__To do__: Reproduce the entries below in full and without error.

(Entries taken from a collection)
- - -

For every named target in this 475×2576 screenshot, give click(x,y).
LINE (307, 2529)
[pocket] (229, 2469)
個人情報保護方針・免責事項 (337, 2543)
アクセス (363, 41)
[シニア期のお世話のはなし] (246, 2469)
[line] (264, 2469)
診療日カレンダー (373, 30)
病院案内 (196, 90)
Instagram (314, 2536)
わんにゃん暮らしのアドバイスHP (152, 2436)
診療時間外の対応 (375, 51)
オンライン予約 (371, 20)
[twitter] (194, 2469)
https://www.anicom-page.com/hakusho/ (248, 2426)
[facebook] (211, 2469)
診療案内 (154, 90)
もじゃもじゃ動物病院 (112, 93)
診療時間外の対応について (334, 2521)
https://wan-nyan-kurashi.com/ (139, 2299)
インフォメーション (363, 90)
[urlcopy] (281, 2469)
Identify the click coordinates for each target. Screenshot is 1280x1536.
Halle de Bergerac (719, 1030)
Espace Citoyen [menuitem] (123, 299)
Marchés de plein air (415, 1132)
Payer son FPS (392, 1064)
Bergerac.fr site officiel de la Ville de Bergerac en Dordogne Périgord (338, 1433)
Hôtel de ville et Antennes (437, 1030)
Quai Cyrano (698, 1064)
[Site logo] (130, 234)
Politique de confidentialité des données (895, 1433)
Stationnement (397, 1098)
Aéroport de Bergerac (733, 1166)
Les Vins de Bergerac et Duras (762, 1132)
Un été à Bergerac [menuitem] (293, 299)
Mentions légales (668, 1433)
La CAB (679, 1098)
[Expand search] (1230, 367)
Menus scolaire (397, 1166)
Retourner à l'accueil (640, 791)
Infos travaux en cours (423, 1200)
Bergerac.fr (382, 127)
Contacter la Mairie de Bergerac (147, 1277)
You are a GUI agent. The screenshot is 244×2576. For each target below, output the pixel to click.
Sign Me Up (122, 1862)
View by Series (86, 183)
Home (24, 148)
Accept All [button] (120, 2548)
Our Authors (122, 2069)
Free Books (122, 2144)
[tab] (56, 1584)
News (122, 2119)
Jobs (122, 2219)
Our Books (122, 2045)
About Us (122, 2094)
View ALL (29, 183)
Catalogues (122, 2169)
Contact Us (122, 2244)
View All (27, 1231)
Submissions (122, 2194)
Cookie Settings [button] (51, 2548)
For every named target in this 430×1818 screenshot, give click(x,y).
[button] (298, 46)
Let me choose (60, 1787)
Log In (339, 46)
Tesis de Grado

- - -

__Result below__:
For every named target in this 475×2576 screenshot, give click(x,y).
LINE (307, 2529)
[pocket] (229, 2469)
個人情報保護方針・免責事項 (337, 2543)
アクセス (363, 41)
[シニア期のお世話のはなし] (246, 2469)
[line] (264, 2469)
診療日カレンダー (373, 30)
病院案内 (196, 90)
Instagram (314, 2536)
わんにゃん暮らしのアドバイスHP (152, 2436)
診療時間外の対応 (375, 51)
オンライン予約 (371, 20)
[twitter] (194, 2469)
https://www.anicom-page.com/hakusho/ (248, 2426)
[facebook] (211, 2469)
診療案内 (154, 90)
もじゃもじゃ動物病院 (112, 93)
診療時間外の対応について (334, 2521)
https://wan-nyan-kurashi.com/ (139, 2299)
インフォメーション (363, 90)
[urlcopy] (281, 2469)
Identify the click coordinates for each target. Screenshot is 1280x1536.
Halle de Bergerac (719, 1030)
Espace Citoyen [menuitem] (123, 299)
Marchés de plein air (415, 1132)
Payer son FPS (392, 1064)
Bergerac.fr site officiel de la Ville de Bergerac en Dordogne Périgord (338, 1433)
Hôtel de ville et Antennes (437, 1030)
Quai Cyrano (698, 1064)
[Site logo] (130, 234)
Politique de confidentialité des données (895, 1433)
Stationnement (397, 1098)
Aéroport de Bergerac (733, 1166)
Les Vins de Bergerac et Duras (762, 1132)
Un été à Bergerac [menuitem] (293, 299)
Mentions légales (668, 1433)
La CAB (679, 1098)
[Expand search] (1230, 367)
Menus scolaire (397, 1166)
Retourner à l'accueil (640, 791)
Infos travaux en cours (423, 1200)
Bergerac.fr (382, 127)
Contacter la Mairie de Bergerac (147, 1277)
You are a GUI agent. The screenshot is 244×2576. For each target below, output the pixel to click.
Sign Me Up (122, 1862)
View by Series (86, 183)
Home (24, 148)
Accept All [button] (120, 2548)
Our Authors (122, 2069)
Free Books (122, 2144)
[tab] (56, 1584)
News (122, 2119)
Jobs (122, 2219)
Our Books (122, 2045)
About Us (122, 2094)
View ALL (29, 183)
Catalogues (122, 2169)
Contact Us (122, 2244)
View All (27, 1231)
Submissions (122, 2194)
Cookie Settings [button] (51, 2548)
For every named target in this 430×1818 screenshot, give click(x,y).
[button] (298, 46)
Let me choose (60, 1787)
Log In (339, 46)
Tesis de Grado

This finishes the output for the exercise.